O cuidado com a rede que conecta casas e empregos lhe parece fundamental para o funcionamento e a atratividade do transporte público. Nesse contexto, calçadas malfeitas, negligenciadas, lhe causam indignação. “Temos 17 mil km de vias em São Paulo e 90% desse espaço é reservado para o automóvel”, diz. “Dedicamos muito mais atenção à infraestrutura do carro do que à das calçadas, apesar de termos muito mais gente usando calçadas do que vias e avenidas”. No seu entender, criar um ambiente de micromobilidade com calçadas atrativas e ruas acolhedoras contribui não só para o maior uso do transporte público como também para uma maior segurança pública.
Manoel Marcos Botelho, secretário executivo de Transportes Metropolitanos do Governo do Estado de São Paulo, entende que a perda considerável de passageiros no pós-pandemia (de 10 milhões de passageiros por dia para 8 milhões diários), e a inflação de custos também nesse período implicaram sérios efeitos econômicos nas empresas que operam com o transporte público, que não foram repassados para a tarifa.

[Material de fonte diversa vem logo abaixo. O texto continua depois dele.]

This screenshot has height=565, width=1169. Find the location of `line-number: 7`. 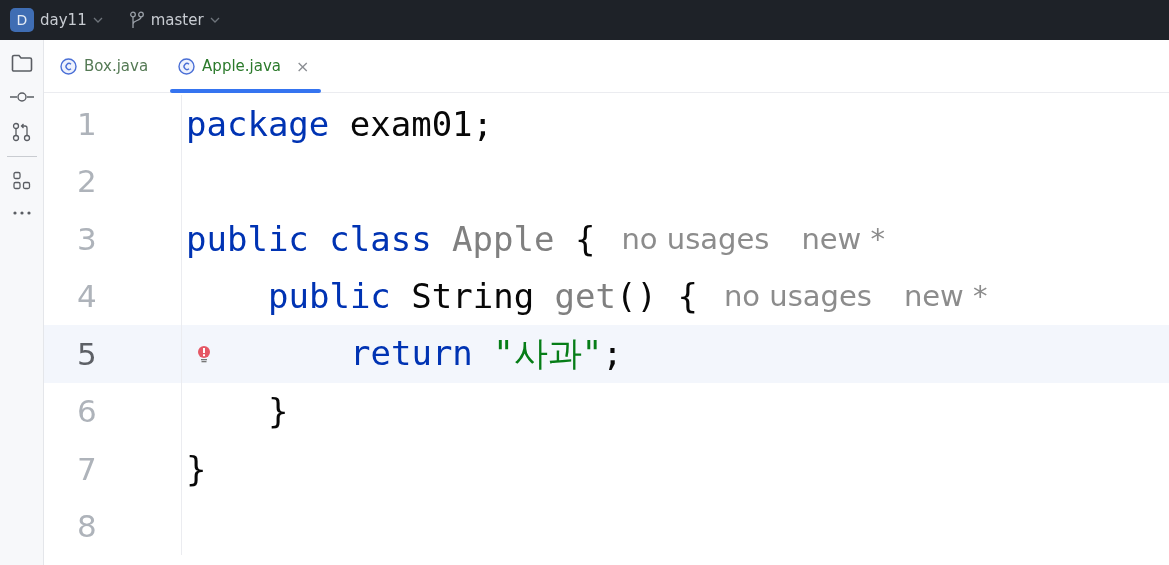

line-number: 7 is located at coordinates (113, 469).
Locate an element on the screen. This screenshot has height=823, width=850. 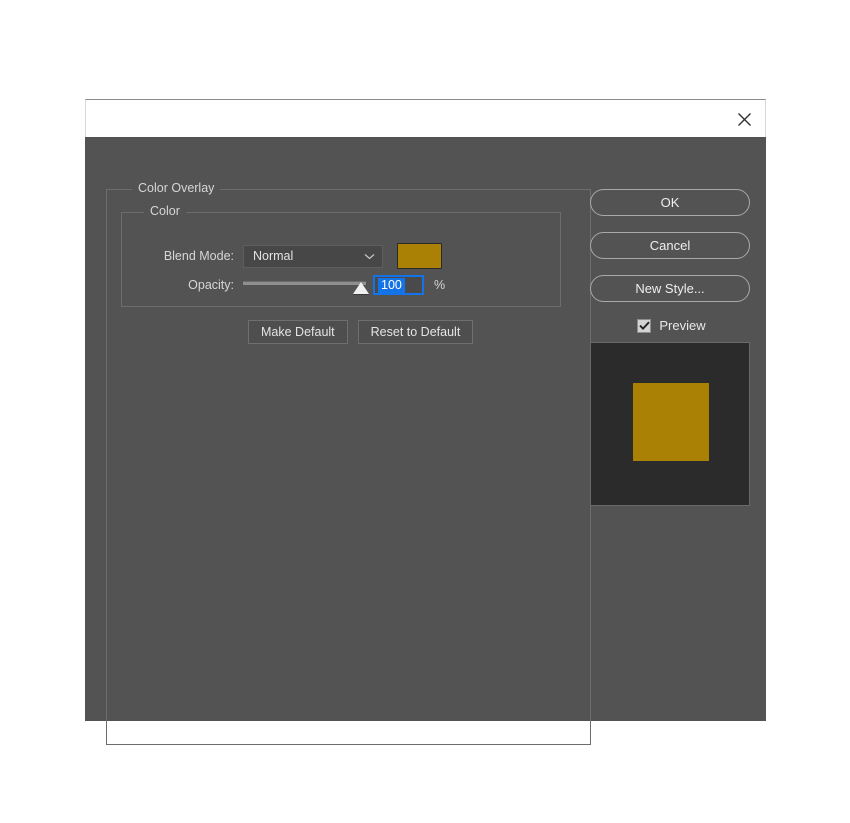
blend-mode-label: Blend Mode: is located at coordinates (198, 256).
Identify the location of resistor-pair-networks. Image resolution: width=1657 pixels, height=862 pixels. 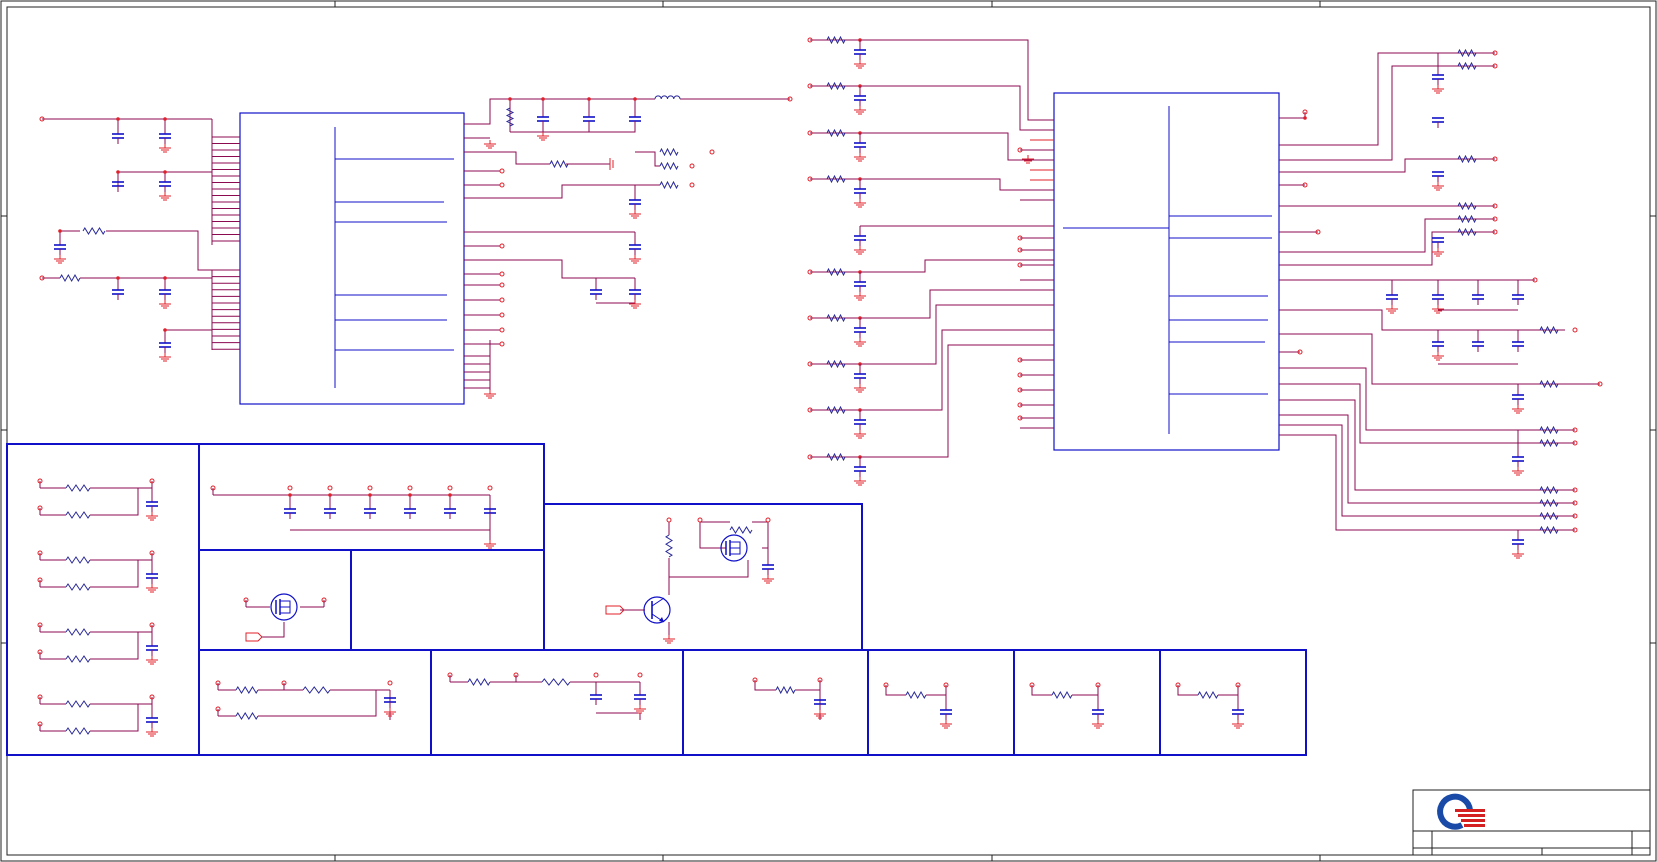
(96, 606).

A fim de tentar debelar essa questão econômica, Botelho lembra que o governo constituiu uma secretaria para cuidar especificamente das concessões de parcerias, sabendo da escassez do orçamento do Estado e da perspectiva de trazer o setor privado para acelerar o processo de expansão da malha. “Várias propostas estão em estudo no sentido de oferecer uma ampla carteira de investimentos em mobilidade e transporte por meio de projetos bem estruturados economicamente, rentáveis, para conseguir essa atratividade num tempo menor”, afirma.
Joubert Fortes Flores Filho, presidente do Conselho Administrativo da Associação Nacional dos Transportadores e Passageiros sobre Trilhos (ANPTrilhos), entidade civil sem fins lucrativos criada em 1977, lembra que o transporte ferroviário, um dos modais mais requisitados nesse processo de integração, já teve destaque na cultura do transporte nacional.
“A gente acreditou que o carro seria mais rápido, mas não tem carro para todo mundo.”
Joubert Fortes Flores Filho, presidente do Conselho Administrativo da ANPTrilhos
Flores Filho recuperou os tempos áureos dos bondes e dos trens intercidades. “A gente acreditou que o carro seria mais rápido, mas não tem carro para todo mundo”, diz. Sem saudosismo, entende que o momento é positivo para esse sistema secular: “O governo federal tem interesse e está voltando a pensar outra vez no sistema ferroviário”, afirma. “Apesar de ser mais demorado, se for pensar quanto custa um passageiro transportado dessa forma, vai ser possível perceber que vale o investimento.”